Ups your upper body strength

Because the inchworm forces you to support your body weight with your upper body as you walk your hands forward, it’s a great move to include in your workout plan for strengthening muscles in your shoulders and arms. As a bonus, if you choose, you can add a pushup when you reach the plank position for an extra upper body boost. 2

Prevents falls

According to the National Council on Aging, an older adult is treated for a fall in the emergency room every 11 seconds. Every 19 minutes, one of those patients dies from a fall. Falls are also the leading cause of fatal injury in older adults. The frustrating part: Most falls are preventable. By putting certain safety measures in place in your home and performing strength exercises for women that work your core and improve your balance—like the inchworm—you can reduce your fall risk. 3

Helps you survive a fall if one does occur

Some of the most detrimental falls to older people are those that render them unable to get up. Both risk of falling and risk of not being able to get up after a fall increase with weak muscle function. So, it’s a good idea to keep your body fit and fall proof with exercises that increase muscle function and strength, especially in your core. Enter the inchworm! 4

Keeping all these reasons to include the inchworm in your gym workout in mind, here are instructions on how to do the move:

Start standing, with your feet hip-width apart.

As you exhale, hinge forward at your hips, extend your arms in front of you, and place your palms flat on the floor. Keep your legs straight without locking your knees and your back flat. You can bend your knees if you must to get your palms flat on the floor.

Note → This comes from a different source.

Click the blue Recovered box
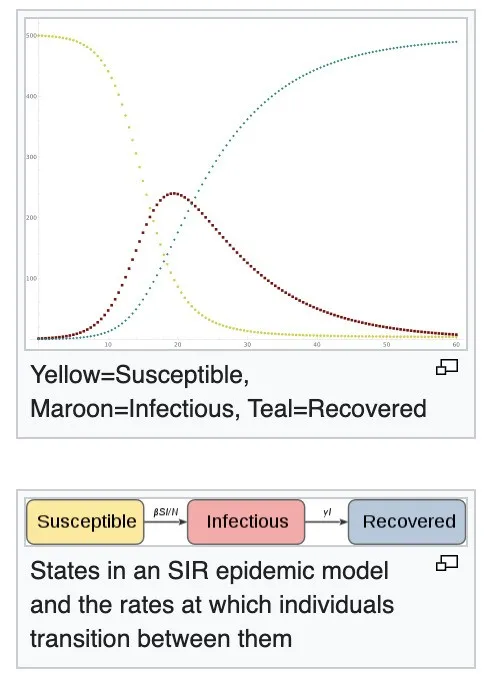The height and width of the screenshot is (674, 500). coord(407,522)

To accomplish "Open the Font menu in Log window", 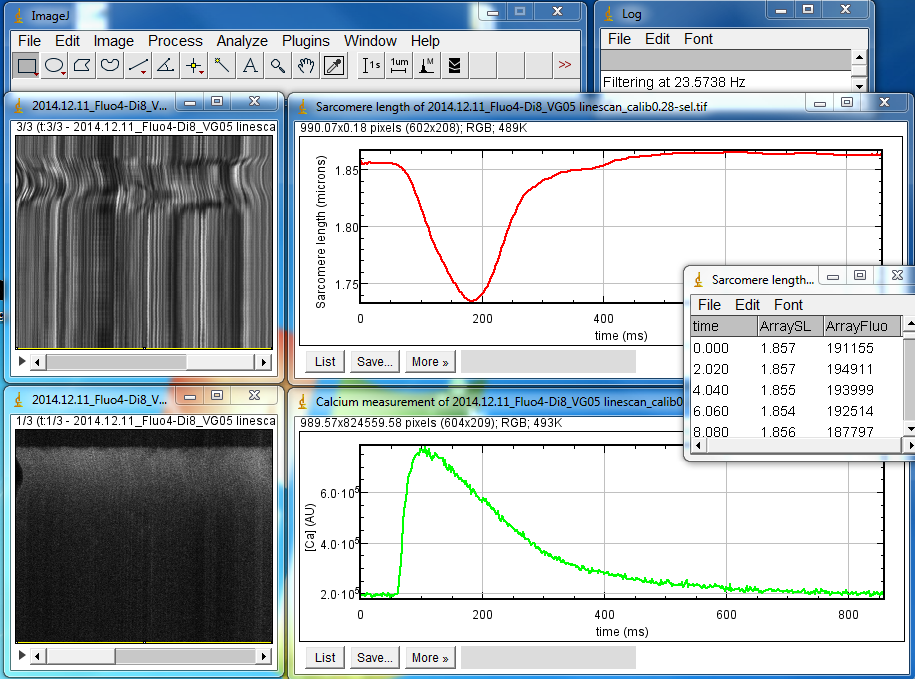I will 698,39.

Slowly walk your hands forward without moving your feet. Your heels will start to rise off the floor. Continue walking your hands forward until you reach a push-up (or high plank) position, where your head, spine, and hips are level to the floor and your shoulders are stacked directly above your wrists. Make sure your torso and head are in line with your spine. Pause in plank position for a moment, pressing down so your arms are fully extended at your elbows.

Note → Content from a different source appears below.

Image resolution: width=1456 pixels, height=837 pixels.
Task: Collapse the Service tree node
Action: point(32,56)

Then, reverse the move by slowly walking your hands back until they are close to your feet, keeping your legs straight and your spine flat. Return to the standing position. That’s one rep. Complete two sets of 10 to 12 reps. 5, 6

Another great thing about the inchworm: You can modify the move to make it a low, medium, or high intensity exercise for women. For the low intensity version, bend your knees and arms as you walk your hands out and take smaller steps with your hands. For medium intensity, keep your arms straight but bend your knees as you walk your hands out. And to maximize the inchworm at high intensity, keep both your arms and legs as straight as you can (without locking your knees or elbows) as you walk your hands out in front of you. 7

Remember, every inch counts as you work toward your ultimate fitness relationship goals at Curves women’s fitness club. By incorporating the inchworm into your workout routine, you’ll reach those goals even faster!

 


Sources:

  1. Strength & Conditioning Journal
  2. ACE Fitness
  3. National Council on Aging
  4. BMJ
  5. ACE Fitness
  6. Self.com
  7. Curves
  • This website uses cookies to enhance user experience and to analyze performance and traffic on our website. We also share information about your use of our site with our social media, advertising, and analytics partners. By using this site, you agree to our Privacy Policy and our Terms & Conditions.

  • Got it!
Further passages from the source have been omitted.